=== Begin Enclosure ===

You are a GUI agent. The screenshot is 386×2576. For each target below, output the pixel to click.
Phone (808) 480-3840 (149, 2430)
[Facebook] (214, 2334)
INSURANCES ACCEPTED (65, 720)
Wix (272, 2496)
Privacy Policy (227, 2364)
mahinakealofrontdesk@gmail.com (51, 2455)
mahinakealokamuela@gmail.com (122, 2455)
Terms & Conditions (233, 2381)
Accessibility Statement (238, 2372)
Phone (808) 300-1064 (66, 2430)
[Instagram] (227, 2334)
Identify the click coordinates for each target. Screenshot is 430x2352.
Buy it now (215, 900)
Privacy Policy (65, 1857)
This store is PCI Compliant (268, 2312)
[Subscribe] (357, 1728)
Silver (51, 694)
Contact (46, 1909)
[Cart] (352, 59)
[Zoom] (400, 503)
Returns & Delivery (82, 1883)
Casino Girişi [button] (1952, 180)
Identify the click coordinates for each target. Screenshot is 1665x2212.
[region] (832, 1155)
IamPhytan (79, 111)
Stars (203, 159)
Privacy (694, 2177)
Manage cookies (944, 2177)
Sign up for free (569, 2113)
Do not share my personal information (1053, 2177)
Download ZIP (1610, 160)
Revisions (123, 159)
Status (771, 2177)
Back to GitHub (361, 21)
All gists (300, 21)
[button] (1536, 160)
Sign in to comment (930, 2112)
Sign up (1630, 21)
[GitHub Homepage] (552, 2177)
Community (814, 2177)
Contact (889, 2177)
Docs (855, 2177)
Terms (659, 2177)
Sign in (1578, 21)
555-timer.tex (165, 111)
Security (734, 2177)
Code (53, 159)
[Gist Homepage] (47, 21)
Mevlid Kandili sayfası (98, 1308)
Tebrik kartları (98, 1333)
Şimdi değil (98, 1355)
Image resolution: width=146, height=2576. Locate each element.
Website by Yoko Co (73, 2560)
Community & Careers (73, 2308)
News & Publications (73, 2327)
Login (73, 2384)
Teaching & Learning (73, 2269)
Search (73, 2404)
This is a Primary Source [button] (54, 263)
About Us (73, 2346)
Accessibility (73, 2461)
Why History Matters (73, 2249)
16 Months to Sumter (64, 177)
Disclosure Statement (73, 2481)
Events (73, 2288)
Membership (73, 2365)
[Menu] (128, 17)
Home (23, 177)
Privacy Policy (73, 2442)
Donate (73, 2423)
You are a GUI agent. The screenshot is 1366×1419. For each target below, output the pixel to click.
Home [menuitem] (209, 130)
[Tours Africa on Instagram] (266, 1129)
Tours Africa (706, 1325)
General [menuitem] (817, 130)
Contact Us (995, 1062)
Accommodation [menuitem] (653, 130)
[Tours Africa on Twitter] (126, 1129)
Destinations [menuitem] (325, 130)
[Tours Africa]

=== End Enclosure ===

→ **Task goal**
Search the material for the word "Statement" and copy every matching line.

→ **Answer box**
Accessibility Statement (238, 2372)
Disclosure Statement (73, 2481)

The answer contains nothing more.